Genetic background of atopic dermatitis
Atopic dermatitis has a strong genetic background. In recent years, several genes have been identified that are associated with atopic eczema. They are responsible for the structure and function of the skin barrier, epidermal proliferation as well as differentiation, fat metabolism and immune response.
The disturbances in the epidermal barrier occur due to mutations (R501X and 2282del4) in the filaggrin-coding gene (FLG). Filaggrin is an essential structural protein of the uppermost layer of the skin. It helps in the construction (cell differentiation) of its cells. Lack of filaggrin causes scaly, dry skin and increases the risk of developing dermatitis threefold. FLG mutations are the strongest known risk factor for dermatitis. They are present in about 10 percent of the population in Europe.
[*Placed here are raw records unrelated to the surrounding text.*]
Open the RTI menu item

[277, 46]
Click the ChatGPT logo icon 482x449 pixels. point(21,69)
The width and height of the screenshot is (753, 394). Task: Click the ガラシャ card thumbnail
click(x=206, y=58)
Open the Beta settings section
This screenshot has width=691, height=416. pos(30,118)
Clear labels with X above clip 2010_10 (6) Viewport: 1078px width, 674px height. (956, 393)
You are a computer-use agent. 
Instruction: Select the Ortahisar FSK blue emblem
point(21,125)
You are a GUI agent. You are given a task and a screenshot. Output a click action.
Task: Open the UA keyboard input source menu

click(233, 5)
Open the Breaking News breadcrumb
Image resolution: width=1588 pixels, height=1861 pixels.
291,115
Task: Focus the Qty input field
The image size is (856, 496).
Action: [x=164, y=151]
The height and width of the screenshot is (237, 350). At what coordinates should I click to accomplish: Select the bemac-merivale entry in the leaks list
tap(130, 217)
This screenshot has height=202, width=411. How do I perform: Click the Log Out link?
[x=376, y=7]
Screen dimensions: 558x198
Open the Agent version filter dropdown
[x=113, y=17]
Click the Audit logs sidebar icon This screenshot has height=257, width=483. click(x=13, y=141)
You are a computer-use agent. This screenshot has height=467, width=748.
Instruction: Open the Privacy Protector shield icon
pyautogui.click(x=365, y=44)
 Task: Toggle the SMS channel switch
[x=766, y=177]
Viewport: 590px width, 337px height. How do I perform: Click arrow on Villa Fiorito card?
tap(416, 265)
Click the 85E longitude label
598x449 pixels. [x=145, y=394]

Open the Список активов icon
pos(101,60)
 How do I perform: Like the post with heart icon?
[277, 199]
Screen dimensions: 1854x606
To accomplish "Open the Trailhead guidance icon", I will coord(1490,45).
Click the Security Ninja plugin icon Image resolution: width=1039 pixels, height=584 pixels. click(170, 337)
A disturbed barrier function is then closely linked to a chronic immune activation in the skin as a consequence of a systemic allergic reaction. The immune system is disrupted ad doesn’t work as it should.
Genetics is therefore an important prerequisite for atopic eczema. If one of the parents is affected, their child is likely to suffer from eczema with a probability of about 30 %. If both parents are affected, the risk is 50 %. Usually, the disease occurs in the first year of life.
How lifestyle affects our health and genes
Although it may look like there’s nothing we can do about our genes, we certainly can. A relatively young scientific discipline called epigenetics deals with factors that affect gene expression. Many of us are born with a predisposition to a disease, but only some of us actually get sick. That is because in most cases, a stimulus is needed to de-/activate the gene. This can be diet, chemicals, heavy metals or even radioactivity. So although we can’t change our genome, we can influence which genes will get de-/activated. Unfortunately, this branch of science is still very young and doesn’t provide definitive answers and solutions for eczema. Nevertheless, it is important that we realize that we can regulate the expression (expression) of our genes through our way of life.
It is also interesting to know that some epigenetic changes in the genome (i.e. de-activation of a gene) may still (or only) affect the next 1-3 generations. We inherit not only a genetic structure, but also the de-/activation of various genes. This means that everything we eat, what we supply to our bodies, and all environmental factors get “inscribed” into our genome. Even if our lifestyle isn’t immediately reflected in our health, we pass (epi-)genetic information to our children.